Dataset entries

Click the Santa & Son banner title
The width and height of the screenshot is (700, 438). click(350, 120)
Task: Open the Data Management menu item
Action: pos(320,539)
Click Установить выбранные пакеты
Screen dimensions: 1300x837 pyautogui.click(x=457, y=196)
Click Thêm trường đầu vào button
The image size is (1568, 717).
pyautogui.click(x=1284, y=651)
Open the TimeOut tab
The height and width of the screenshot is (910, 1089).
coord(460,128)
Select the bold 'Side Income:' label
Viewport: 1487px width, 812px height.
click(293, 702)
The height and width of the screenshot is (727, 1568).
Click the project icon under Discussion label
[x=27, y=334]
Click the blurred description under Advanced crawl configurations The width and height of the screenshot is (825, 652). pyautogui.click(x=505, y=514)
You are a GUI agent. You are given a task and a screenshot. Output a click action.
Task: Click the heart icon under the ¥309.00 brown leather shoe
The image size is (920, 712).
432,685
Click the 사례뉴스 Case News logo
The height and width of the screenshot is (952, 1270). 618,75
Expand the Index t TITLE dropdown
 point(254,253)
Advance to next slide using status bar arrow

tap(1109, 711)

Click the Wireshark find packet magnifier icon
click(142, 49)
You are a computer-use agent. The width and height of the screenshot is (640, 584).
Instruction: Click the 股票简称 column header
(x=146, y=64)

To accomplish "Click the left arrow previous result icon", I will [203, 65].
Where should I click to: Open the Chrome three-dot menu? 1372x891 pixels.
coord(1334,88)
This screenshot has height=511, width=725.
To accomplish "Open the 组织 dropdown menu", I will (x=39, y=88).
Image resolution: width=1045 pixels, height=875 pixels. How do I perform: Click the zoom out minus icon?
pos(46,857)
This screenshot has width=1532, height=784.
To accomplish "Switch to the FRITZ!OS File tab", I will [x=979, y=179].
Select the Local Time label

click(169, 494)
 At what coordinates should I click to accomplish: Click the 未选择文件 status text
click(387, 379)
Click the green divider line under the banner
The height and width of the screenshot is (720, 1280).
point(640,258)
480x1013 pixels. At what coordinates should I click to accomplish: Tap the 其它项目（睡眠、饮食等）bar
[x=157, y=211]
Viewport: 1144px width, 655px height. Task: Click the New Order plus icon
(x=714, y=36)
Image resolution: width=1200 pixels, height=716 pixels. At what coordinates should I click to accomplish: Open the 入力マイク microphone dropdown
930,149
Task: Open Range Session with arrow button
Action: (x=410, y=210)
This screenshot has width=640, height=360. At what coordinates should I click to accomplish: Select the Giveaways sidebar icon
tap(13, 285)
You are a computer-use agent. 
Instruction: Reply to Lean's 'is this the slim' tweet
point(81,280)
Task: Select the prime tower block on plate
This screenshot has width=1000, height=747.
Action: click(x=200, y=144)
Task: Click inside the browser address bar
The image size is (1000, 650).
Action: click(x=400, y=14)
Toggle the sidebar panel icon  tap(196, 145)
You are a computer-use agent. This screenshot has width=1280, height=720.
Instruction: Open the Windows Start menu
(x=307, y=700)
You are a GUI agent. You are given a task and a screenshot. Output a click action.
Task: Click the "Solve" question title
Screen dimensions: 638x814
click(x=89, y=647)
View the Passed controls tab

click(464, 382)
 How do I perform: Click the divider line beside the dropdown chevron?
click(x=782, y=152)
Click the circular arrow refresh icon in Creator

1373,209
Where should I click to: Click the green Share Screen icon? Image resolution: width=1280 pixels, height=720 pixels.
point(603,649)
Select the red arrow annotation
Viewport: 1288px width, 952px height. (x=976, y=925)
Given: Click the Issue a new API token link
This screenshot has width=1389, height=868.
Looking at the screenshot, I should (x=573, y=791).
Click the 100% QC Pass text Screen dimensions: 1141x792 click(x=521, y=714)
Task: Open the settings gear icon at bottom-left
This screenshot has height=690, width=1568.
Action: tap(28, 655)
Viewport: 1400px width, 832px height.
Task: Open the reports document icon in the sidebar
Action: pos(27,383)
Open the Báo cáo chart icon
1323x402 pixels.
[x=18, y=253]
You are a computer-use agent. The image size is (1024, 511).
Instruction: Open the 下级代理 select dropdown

*What needs to be done:*
Retype the entries exactly; leave nothing out.

*Output for this exercise:*
Click the Santa & Son banner title
The width and height of the screenshot is (700, 438). click(350, 120)
Task: Open the Data Management menu item
Action: pos(320,539)
Click Установить выбранные пакеты
Screen dimensions: 1300x837 pyautogui.click(x=457, y=196)
Click Thêm trường đầu vào button
The image size is (1568, 717).
pyautogui.click(x=1284, y=651)
Open the TimeOut tab
The height and width of the screenshot is (910, 1089).
coord(460,128)
Select the bold 'Side Income:' label
Viewport: 1487px width, 812px height.
click(293, 702)
The height and width of the screenshot is (727, 1568).
Click the project icon under Discussion label
[x=27, y=334]
Click the blurred description under Advanced crawl configurations The width and height of the screenshot is (825, 652). pyautogui.click(x=505, y=514)
You are a GUI agent. You are given a task and a screenshot. Output a click action.
Task: Click the heart icon under the ¥309.00 brown leather shoe
The image size is (920, 712).
432,685
Click the 사례뉴스 Case News logo
The height and width of the screenshot is (952, 1270). 618,75
Expand the Index t TITLE dropdown
 point(254,253)
Advance to next slide using status bar arrow

tap(1109, 711)

Click the Wireshark find packet magnifier icon
click(142, 49)
You are a computer-use agent. The width and height of the screenshot is (640, 584).
Instruction: Click the 股票简称 column header
(x=146, y=64)

To accomplish "Click the left arrow previous result icon", I will [203, 65].
Where should I click to: Open the Chrome three-dot menu? 1372x891 pixels.
coord(1334,88)
This screenshot has height=511, width=725.
To accomplish "Open the 组织 dropdown menu", I will (x=39, y=88).
Image resolution: width=1045 pixels, height=875 pixels. How do I perform: Click the zoom out minus icon?
pos(46,857)
This screenshot has width=1532, height=784.
To accomplish "Switch to the FRITZ!OS File tab", I will [x=979, y=179].
Select the Local Time label

click(169, 494)
 At what coordinates should I click to accomplish: Click the 未选择文件 status text
click(387, 379)
Click the green divider line under the banner
The height and width of the screenshot is (720, 1280).
point(640,258)
480x1013 pixels. At what coordinates should I click to accomplish: Tap the 其它项目（睡眠、饮食等）bar
[x=157, y=211]
Viewport: 1144px width, 655px height. Task: Click the New Order plus icon
(x=714, y=36)
Image resolution: width=1200 pixels, height=716 pixels. At what coordinates should I click to accomplish: Open the 入力マイク microphone dropdown
930,149
Task: Open Range Session with arrow button
Action: (x=410, y=210)
This screenshot has width=640, height=360. At what coordinates should I click to accomplish: Select the Giveaways sidebar icon
tap(13, 285)
You are a computer-use agent. 
Instruction: Reply to Lean's 'is this the slim' tweet
point(81,280)
Task: Select the prime tower block on plate
This screenshot has width=1000, height=747.
Action: click(x=200, y=144)
Task: Click inside the browser address bar
The image size is (1000, 650).
Action: click(x=400, y=14)
Toggle the sidebar panel icon  tap(196, 145)
You are a computer-use agent. This screenshot has width=1280, height=720.
Instruction: Open the Windows Start menu
(x=307, y=700)
You are a GUI agent. You are given a task and a screenshot. Output a click action.
Task: Click the "Solve" question title
Screen dimensions: 638x814
click(x=89, y=647)
View the Passed controls tab

click(464, 382)
 How do I perform: Click the divider line beside the dropdown chevron?
click(x=782, y=152)
Click the circular arrow refresh icon in Creator

1373,209
Where should I click to: Click the green Share Screen icon? Image resolution: width=1280 pixels, height=720 pixels.
point(603,649)
Select the red arrow annotation
Viewport: 1288px width, 952px height. (x=976, y=925)
Given: Click the Issue a new API token link
This screenshot has width=1389, height=868.
Looking at the screenshot, I should (x=573, y=791).
Click the 100% QC Pass text Screen dimensions: 1141x792 click(x=521, y=714)
Task: Open the settings gear icon at bottom-left
This screenshot has height=690, width=1568.
Action: tap(28, 655)
Viewport: 1400px width, 832px height.
Task: Open the reports document icon in the sidebar
Action: pos(27,383)
Open the Báo cáo chart icon
1323x402 pixels.
[x=18, y=253]
You are a computer-use agent. The image size is (1024, 511).
Instruction: Open the 下级代理 select dropdown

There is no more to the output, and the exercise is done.